An analogous U.S. depository system already exists for bioengineered plants. Entities that receive an intellectual property certification for a plant must deposit seeds or plant tissues with the National Center for Genetic Resources Preservation. The deposits are not publicly available during the period of patent protection, but once protection ends the deposits are transferred to the USDA Genebank, where they become publicly available.
Takeaways
Voluntary discontinuation of insulin products has been a consistent trend. It has limited the treatment options for people managing diabetes, pushed them toward more expensive treatments, and prevented biosimilar development for trailing-edge products.
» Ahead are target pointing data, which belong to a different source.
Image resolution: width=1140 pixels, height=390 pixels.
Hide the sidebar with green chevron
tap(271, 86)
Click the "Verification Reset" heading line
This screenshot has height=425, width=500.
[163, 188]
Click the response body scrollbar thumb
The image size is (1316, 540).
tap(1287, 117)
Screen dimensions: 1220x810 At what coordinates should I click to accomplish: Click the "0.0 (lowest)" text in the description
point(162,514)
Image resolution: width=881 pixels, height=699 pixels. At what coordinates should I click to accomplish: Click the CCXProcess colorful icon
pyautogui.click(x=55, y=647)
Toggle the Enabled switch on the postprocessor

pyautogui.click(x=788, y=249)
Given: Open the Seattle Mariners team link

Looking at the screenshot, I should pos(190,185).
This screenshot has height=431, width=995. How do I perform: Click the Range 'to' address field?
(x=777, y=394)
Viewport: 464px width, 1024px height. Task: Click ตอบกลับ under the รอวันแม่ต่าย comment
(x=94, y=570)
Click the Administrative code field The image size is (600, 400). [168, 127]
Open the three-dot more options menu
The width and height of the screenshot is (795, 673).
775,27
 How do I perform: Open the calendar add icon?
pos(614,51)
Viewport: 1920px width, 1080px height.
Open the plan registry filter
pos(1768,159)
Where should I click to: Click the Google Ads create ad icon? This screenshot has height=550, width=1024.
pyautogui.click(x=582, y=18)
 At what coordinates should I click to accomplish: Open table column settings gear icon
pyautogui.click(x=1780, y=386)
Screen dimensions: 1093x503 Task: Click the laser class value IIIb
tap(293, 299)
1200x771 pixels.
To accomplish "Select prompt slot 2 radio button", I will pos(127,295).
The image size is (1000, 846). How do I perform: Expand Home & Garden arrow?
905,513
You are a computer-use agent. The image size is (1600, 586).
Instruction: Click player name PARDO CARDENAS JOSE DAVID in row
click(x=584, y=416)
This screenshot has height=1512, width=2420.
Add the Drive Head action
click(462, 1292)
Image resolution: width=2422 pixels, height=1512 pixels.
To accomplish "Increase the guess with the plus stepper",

Giving people access to the leading edge of drug innovation provides them with new and improved products. Giving them access to the trailing edge — the older but effective products that manufacturers discontinue — offers them more affordable options. Together, the two offer consumers the most robust set of choices.
If consumers want a product that the original manufacturer no longer cares to produce, another manufacturer should be permitted to step in to meet the demand, absent patent rights. Simply put: If there is a willing buyer and a willing seller, and patent rights have expired, the product should be available for sale.
Robin Feldman is professor of law and director of the Center for Innovation at UC Law San Francisco and author of “Drugs, Money, and Secret Handshakes” (Cambridge University Press, March 2019). This essay was adapted from a longer research article, “Leading with the trailing edge: facilitating patient choice for insulin products,” published in the Journal of Law and the Biosciences. The research underpinning that article was supported by a grant from the Commonwealth Fund.